El presidente de Estados Unidos, Donald Trump, anunció el domingo un bloqueo naval en el estrecho de Ormuz como respuesta a la negativa de Irán de renunciar a su programa nuclear durante las recientes conversaciones de paz llevadas a cabo en Islamabad. En un mensaje publicado en su plataforma Truth Social, Trump describió la situación como inflexible y subrayó que, a pesar de que las negociaciones habían avanzado positivamente en varios aspectos, Teherán se mantuvo firme en su postura sobre el desarrollo nuclear.

El mandatario estadounidense declaró que, con efecto inmediato, la Armada de los Estados Unidos comenzaría el proceso de bloqueo a todos los buques que intentaran entrar o salir del estrecho de Ormuz. Este paso se considera crucial, ya que esta vía marítima es vital para el tráfico global de petróleo, con un volumen significativo de la producción mundial transitando por allí. En su mensaje, Trump también mencionó que se iniciarían operaciones para destruir las minas marinas que Irán habría colocado en la zona.

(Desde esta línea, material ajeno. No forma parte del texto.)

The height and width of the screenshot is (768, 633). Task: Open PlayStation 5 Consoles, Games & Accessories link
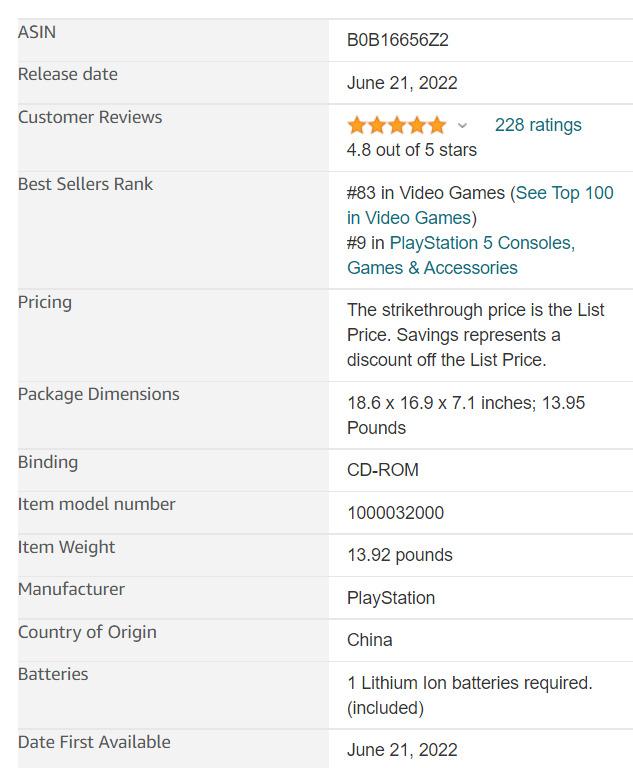(x=461, y=255)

La escalada de tensiones se produce tras la primera ronda de negociaciones entre Estados Unidos e Irán en Pakistán, donde el vicepresidente JD Vance lideró la delegación estadounidense. A pesar de no haber alcanzado un acuerdo concluyente, Vance expresó su esperanza al afirmar que habían presentado una propuesta clara y final para buscar un entendimiento con Teherán. Sin embargo, los resultados fueron desalentadores y culminaron en una falta de consenso entre ambas partes.

En sus declaraciones, Trump cuestionó la credibilidad del gobierno iraní al afirmar que habían minado el estrecho mientras su flota naval había sufrido severos daños. Dicen que pusieron minas en el agua, comentó Trump, añadiendo que cualquier armador tendría reservas sobre navegar por esa zona.

La situación se intensificó aún más después de que Irán bloqueó el estrecho como respuesta a ataques previos por parte de Estados Unidos e Israel contra sus instalaciones. Esta acción ha generado una creciente preocupación sobre las implicaciones para la seguridad marítima internacional y los precios del petróleo.

El ejército estadounidense también ha comenzado a tomar medidas concretas al informar que dos buques de guerra han transitado recientemente por el estrecho como parte del inicio de operaciones destinadas a desminar y reabrir esta crucial vía marítima. La estrategia implementada por Washington refleja un enfoque decidido ante lo que consideran una amenaza persistente proveniente del régimen iraní.